Le 9 mai, un jour férié pour qui ?

Le 9 mai est devenu un jour férié au Luxembourg en 2019. On y célèbre la Journée de l’Europe, en référence à la déclaration de Robert Schuman, prononcée le 9 mai 1950, qui est considérée comme étant le texte fondateur de la construction européenne. L’introduction de ce nouveau jour férié avait été placée sous le signe du progrès social, censé offrir aux salariés davantage de temps pour leurs vies et leurs familles.

L’OGBL et le LCGB constatent toutefois avec consternation que les communes, les entreprises ainsi que le gouvernement ne semblent manifestement plus tenir compte des objectifs poursuivis initialement. Alors que la nouvelle loi du 19 décembre 2025 sur les heures d’ouverture des commerces — et donc la libéralisation quasi totale de celles-ci — n’entre en vigueur que le 18 juin 2026, le gouvernement a autorisé l’ensemble des communes à bénéficier d’une dérogation pour que les commerces puissent ouvrir leurs portes le 9 mai 2026.

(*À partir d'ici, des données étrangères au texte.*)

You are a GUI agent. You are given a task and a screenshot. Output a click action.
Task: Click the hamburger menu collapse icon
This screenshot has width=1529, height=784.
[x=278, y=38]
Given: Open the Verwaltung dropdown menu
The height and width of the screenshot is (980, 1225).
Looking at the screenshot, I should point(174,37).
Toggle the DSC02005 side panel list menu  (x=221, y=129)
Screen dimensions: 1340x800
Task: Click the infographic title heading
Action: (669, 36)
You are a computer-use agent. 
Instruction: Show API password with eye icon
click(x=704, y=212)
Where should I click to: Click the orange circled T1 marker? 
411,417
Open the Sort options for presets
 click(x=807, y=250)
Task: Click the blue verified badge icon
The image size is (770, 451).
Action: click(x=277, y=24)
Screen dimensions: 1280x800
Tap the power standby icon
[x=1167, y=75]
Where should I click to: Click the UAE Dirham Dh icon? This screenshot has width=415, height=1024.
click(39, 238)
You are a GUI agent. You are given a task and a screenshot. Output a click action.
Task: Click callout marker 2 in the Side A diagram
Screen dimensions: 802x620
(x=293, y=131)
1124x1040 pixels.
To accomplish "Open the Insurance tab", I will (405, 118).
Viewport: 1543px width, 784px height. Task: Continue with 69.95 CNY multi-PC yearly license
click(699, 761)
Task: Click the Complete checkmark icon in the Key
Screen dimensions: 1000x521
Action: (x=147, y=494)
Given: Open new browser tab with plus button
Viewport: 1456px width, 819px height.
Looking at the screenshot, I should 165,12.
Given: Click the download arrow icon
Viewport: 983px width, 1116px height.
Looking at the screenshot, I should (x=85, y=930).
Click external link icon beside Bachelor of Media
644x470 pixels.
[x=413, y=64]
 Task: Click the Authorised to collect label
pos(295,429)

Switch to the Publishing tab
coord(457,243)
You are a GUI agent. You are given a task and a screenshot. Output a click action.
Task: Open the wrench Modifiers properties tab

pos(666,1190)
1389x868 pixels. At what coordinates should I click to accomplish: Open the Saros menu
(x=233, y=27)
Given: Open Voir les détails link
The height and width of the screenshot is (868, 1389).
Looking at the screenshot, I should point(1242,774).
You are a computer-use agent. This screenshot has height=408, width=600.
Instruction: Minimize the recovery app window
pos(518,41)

Avec cette décision, le gouvernement, les communes et les entreprises concernées tournent une nouvelle fois le dos aux salariés du secteur du commerce et leur enlèvent ainsi l’un des derniers véritables jours fériés de l’année. Avec cette politique, guidée par une soi-disant volonté de « modernisation », le gouvernement est en train de dénaturer la signification même de ce qu’est un « jour férié ».

L’OGBL et le LCGB dénoncent vivement ces dérogations octroyées à la veille de l’entrée en vigueur d’une nouvelle loi qui va déjà venir restreindre les droits des salariés et qui anticipent et aggravent donc la situation à venir. Les salariés du commerce, confrontés dans une large mesure à des conditions de travail précaires, de bas salaires, des temps partiels imposés et une flexibilité maximale, continuent à être traités comme des salariés de seconde classe.

L’argument selon lequel les salariés tireraient un bénéfice de cette situation grâce aux majorations pour jour férié est tout simplement absurde et hypocrite : si le gouvernement ou les employeurs se souciaient réellement du pouvoir d’achat des salariés, c’est une augmentation du salaire social minimum qui devrait être entreprise. Or, le gouvernement s’y refuse. Ce qui est visé ici n’est donc qu’une pure recherche de profit supplémentaire au bénéfice des seules entreprises.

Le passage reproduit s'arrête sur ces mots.